Democrats may officially have control in Albany but that doesn't mean reform on all the key issues will immediately be coming down the pike. While Rockefeller Drug Law reform last week was a huge victory, translating that into upsets for tenants over landlords is a whole other matter. The prison industrial-complex lobby could not overcome the demand for a change in the drug laws but the landlords and their minions in Albany knew how to cover the board with more than a million dollars in cash and prizes, meaning that tenant rights' organizations will most likely fall short in their goals this year and lose faith in the nascent Democratic majority in the state senate. What people should be paying close attention to is who getting what.
From The Gothamist:
The Daily News notes that Brooklyn Senator Carl Kruger, who has 40,000 rent-stabilized units in his district, took in $27,700 from landlord lobbyists, and has yet to take a position on the issue. Groups like Tenants PAC are working to change the vacancy decontrol laws that landlords have exploited to take thousands of apartments out of the rent-stabilized system. Under the current laws, they can do this if rents reach $2,000 a month and household income exceeds $175,000, or if renovations on a vacant apartment require raising the rent above $2,000.

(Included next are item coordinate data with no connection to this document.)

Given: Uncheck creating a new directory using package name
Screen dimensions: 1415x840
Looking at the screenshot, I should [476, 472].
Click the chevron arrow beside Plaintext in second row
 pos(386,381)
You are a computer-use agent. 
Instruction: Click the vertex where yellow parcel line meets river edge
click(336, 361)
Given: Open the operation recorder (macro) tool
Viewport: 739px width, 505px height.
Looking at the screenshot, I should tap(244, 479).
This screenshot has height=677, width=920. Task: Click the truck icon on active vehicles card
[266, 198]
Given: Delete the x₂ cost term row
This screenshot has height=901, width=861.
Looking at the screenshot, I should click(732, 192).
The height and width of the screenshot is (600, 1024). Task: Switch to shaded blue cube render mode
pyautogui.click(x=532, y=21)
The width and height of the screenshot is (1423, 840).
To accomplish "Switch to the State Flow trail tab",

Though the Assembly has passed 10 rent reform bills since November, reform in the Senate is tied up in committee, just like in the Republican era! Pedro Espada, chairman of the housing committee, opposes reform because he says it would just help the affluent: "If we rubber-stamp the Working Families Party housing agenda, we would virtually provide protections for people who earn $175,000 or more annually — which is essentially a Manhattan-based constituency."
Assemblywoman Linda Rosenthal finds Espada's argument specious, noting that far fewer units (4,223) are decontrolled because their occupants earn $175,000 a year, compared with the 70,000-plus decontrolled by becoming vacant. Many tenants in rent-stabilized apartments complain that landlords pressure them to leave so they can make renovations and get out of the rent stabilization system; that's why the City Council passed the Tenant Protection Act last March. Rosenthal tells the News, "This has nothing to do with the rich. This is about a calamity for people of middle-income means. "It’s not a Manhattan issue. That’s what landlords are saying."